Lessons Learned from a Large Virtualization Implementation

  • bstephens,

    You're right. Our LUN configurations have been the greatest source of pain for us but our LUN configuration pain has been due to our implementation of SnapManager for SQL Server and not the P2V. In order to properly configure SMSQL you need to align the LUN and files just right. This alignment is required for the snapshot technology.

  • Scott, thanks for the great information. We are just starting to think about virtualizing SQL servers.

    ALZDBA (6/16/2011)


    Nice overview !

    I always keep in mind this very to the point article by Brent Ozar (@BrentO) regarding our job and virtualization:

    http://www.theinfoboom.com/articles/virtualizing-databases-too-big-to-fail/

    Pay special attention on the real question !

    Thanks for the reference - great questions!

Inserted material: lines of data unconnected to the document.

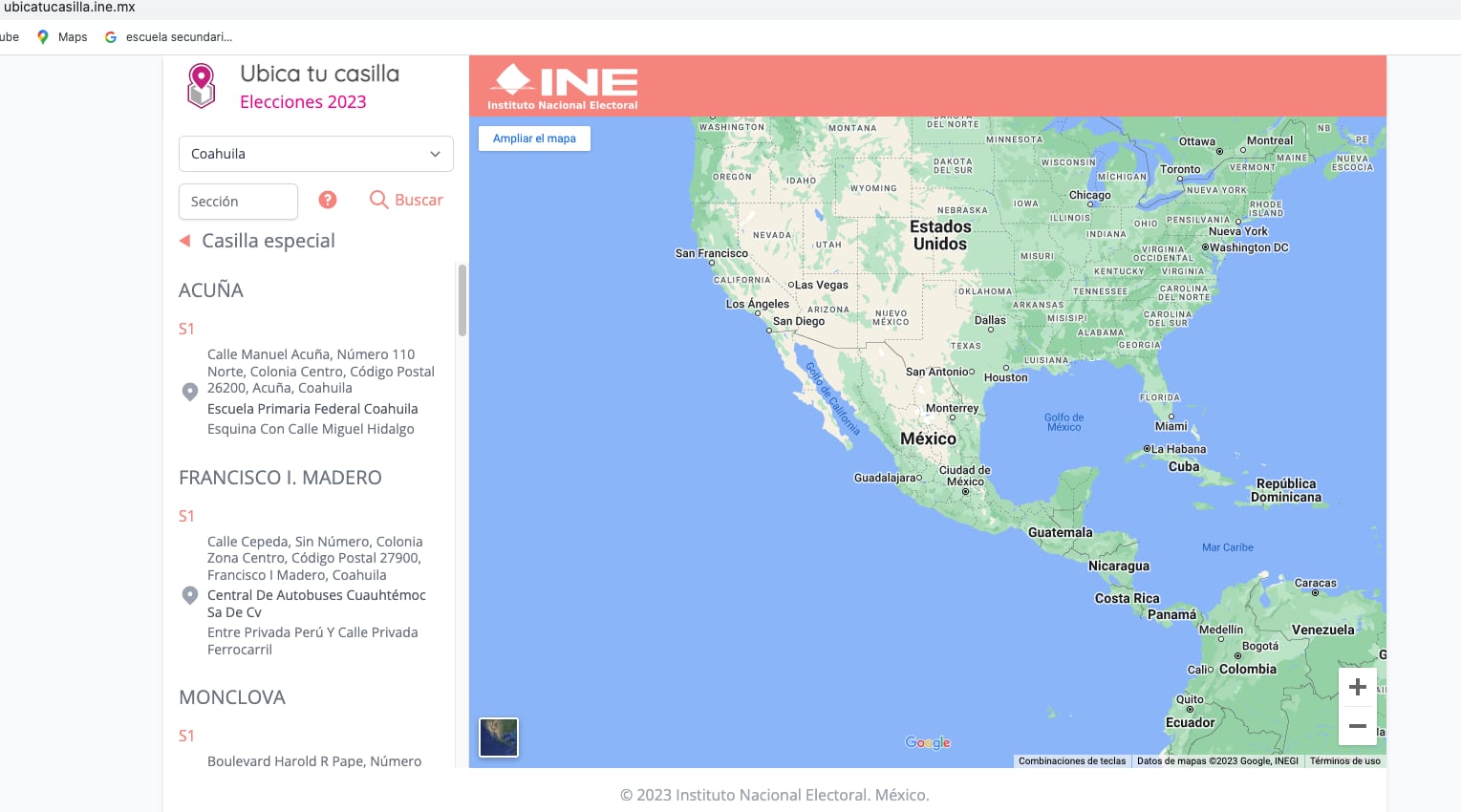Zoom out the map with minus button
The width and height of the screenshot is (1461, 812).
pos(1357,726)
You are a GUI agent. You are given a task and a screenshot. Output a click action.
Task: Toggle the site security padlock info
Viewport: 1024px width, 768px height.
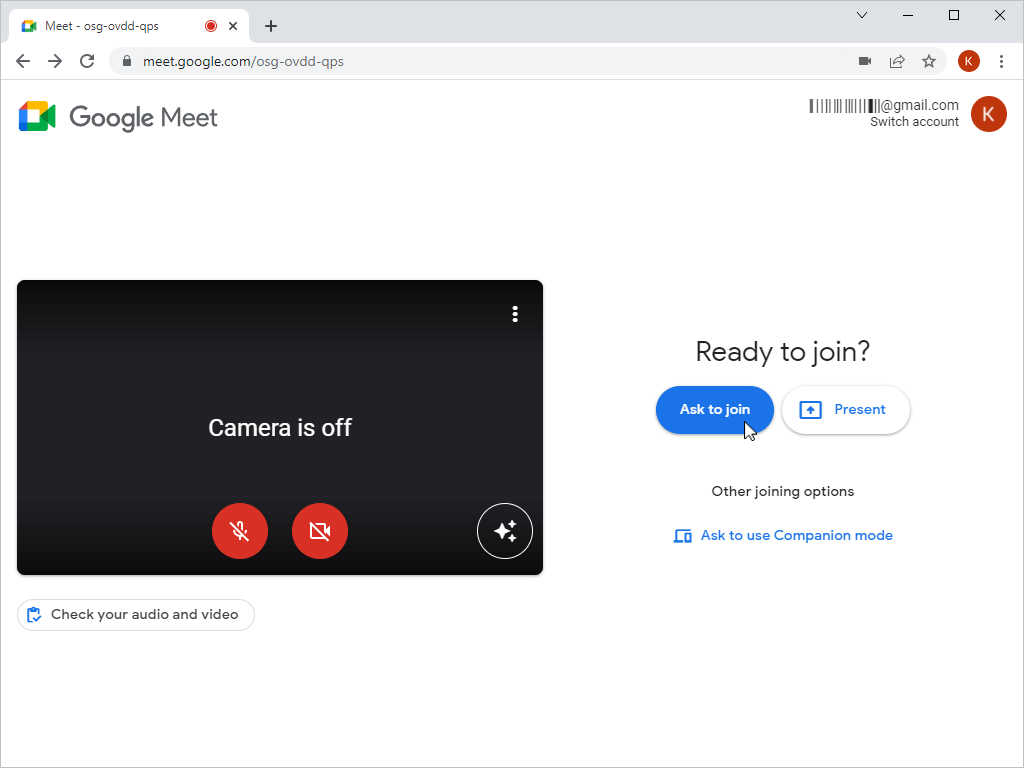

  • henry.scott (6/16/2011)


    I think the key point in the article is that most of this was dictated to the SQL guys. This seems to be the way these are done. There is no benefit to SQL itself, but there is to the organization with respect to overall manageability. Problem I am currently having is that our VM guys think the VM server is fire and forget. We end up having performance problems and they do not monitor properly so we don't get any answers on solving the issues. The age old mantra of "optimize the SQL code" becomes the crutch for VM server mismanagement.

    So true.

    At my employment we have some virtualization although our main/live SQL Server instances are not one of them, and whenever there's an issue the VM heads automatically say its something custom that the DB folks have done (implying that VM is perfect and so it can't be anything on their end) only to eventually find out it was something related to the VM implementation. I don't have issues for problems as problems will always occur not matter what the setup but it does irk me to no end the "Well it has to be you because my stuff is perfect" attitude that often seems to come from the VM team; at least in my experiences.

    Kindest Regards,

    Just say No to Facebook!
  • As someone who loves the benefits that virtualization offer, implementing VM across the board on everything simply because its whats hot and being pushed at the time is as bad an idea as any prior 'hot tech of the minute' being pushed as the be-all end-all solution to every IT woe.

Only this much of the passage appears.